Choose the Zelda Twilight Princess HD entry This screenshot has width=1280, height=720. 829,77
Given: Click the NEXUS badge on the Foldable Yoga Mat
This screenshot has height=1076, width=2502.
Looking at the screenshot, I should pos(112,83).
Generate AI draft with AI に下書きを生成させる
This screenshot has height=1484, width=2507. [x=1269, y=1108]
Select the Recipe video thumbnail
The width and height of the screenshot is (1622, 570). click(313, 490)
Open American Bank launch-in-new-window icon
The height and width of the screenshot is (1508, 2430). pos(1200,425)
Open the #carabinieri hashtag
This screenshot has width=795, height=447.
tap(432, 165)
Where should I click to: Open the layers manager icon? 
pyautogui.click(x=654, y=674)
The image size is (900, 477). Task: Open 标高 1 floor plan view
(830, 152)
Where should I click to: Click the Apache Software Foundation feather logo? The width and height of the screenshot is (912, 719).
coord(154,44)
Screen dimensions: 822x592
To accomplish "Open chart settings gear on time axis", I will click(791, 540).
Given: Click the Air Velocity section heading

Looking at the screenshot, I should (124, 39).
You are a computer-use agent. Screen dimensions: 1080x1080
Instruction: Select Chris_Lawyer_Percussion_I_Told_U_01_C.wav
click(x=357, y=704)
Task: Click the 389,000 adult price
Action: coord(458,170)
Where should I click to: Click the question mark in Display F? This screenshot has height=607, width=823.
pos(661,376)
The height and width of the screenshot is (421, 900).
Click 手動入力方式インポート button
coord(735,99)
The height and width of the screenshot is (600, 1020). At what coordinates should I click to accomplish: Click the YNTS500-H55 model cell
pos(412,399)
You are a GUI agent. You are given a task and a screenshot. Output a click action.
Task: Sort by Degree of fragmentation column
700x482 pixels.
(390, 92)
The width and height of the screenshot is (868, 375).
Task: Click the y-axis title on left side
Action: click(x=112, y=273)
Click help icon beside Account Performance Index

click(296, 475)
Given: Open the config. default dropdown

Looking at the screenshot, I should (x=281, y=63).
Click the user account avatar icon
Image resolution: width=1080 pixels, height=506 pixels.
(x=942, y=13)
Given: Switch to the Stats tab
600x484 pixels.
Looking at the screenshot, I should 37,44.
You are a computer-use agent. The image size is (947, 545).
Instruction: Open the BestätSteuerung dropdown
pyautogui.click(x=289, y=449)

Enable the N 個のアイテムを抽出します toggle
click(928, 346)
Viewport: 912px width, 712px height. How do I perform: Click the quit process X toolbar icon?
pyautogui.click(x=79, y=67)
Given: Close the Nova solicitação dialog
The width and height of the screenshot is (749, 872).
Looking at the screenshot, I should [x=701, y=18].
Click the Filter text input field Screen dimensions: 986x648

__________

Required action -
Could you output every entry from the listing above without altering a word?

Result -
Choose the Zelda Twilight Princess HD entry This screenshot has width=1280, height=720. 829,77
Given: Click the NEXUS badge on the Foldable Yoga Mat
This screenshot has height=1076, width=2502.
Looking at the screenshot, I should pos(112,83).
Generate AI draft with AI に下書きを生成させる
This screenshot has height=1484, width=2507. [x=1269, y=1108]
Select the Recipe video thumbnail
The width and height of the screenshot is (1622, 570). click(313, 490)
Open American Bank launch-in-new-window icon
The height and width of the screenshot is (1508, 2430). pos(1200,425)
Open the #carabinieri hashtag
This screenshot has width=795, height=447.
tap(432, 165)
Where should I click to: Open the layers manager icon? 
pyautogui.click(x=654, y=674)
The image size is (900, 477). Task: Open 标高 1 floor plan view
(830, 152)
Where should I click to: Click the Apache Software Foundation feather logo? The width and height of the screenshot is (912, 719).
coord(154,44)
Screen dimensions: 822x592
To accomplish "Open chart settings gear on time axis", I will click(791, 540).
Given: Click the Air Velocity section heading

Looking at the screenshot, I should (124, 39).
You are a computer-use agent. Screen dimensions: 1080x1080
Instruction: Select Chris_Lawyer_Percussion_I_Told_U_01_C.wav
click(x=357, y=704)
Task: Click the 389,000 adult price
Action: coord(458,170)
Where should I click to: Click the question mark in Display F? This screenshot has height=607, width=823.
pos(661,376)
The height and width of the screenshot is (421, 900).
Click 手動入力方式インポート button
coord(735,99)
The height and width of the screenshot is (600, 1020). At what coordinates should I click to accomplish: Click the YNTS500-H55 model cell
pos(412,399)
You are a GUI agent. You are given a task and a screenshot. Output a click action.
Task: Sort by Degree of fragmentation column
700x482 pixels.
(390, 92)
The width and height of the screenshot is (868, 375).
Task: Click the y-axis title on left side
Action: click(x=112, y=273)
Click help icon beside Account Performance Index

click(296, 475)
Given: Open the config. default dropdown

Looking at the screenshot, I should (x=281, y=63).
Click the user account avatar icon
Image resolution: width=1080 pixels, height=506 pixels.
(x=942, y=13)
Given: Switch to the Stats tab
600x484 pixels.
Looking at the screenshot, I should 37,44.
You are a computer-use agent. The image size is (947, 545).
Instruction: Open the BestätSteuerung dropdown
pyautogui.click(x=289, y=449)

Enable the N 個のアイテムを抽出します toggle
click(928, 346)
Viewport: 912px width, 712px height. How do I perform: Click the quit process X toolbar icon?
pyautogui.click(x=79, y=67)
Given: Close the Nova solicitação dialog
The width and height of the screenshot is (749, 872).
Looking at the screenshot, I should [x=701, y=18].
Click the Filter text input field Screen dimensions: 986x648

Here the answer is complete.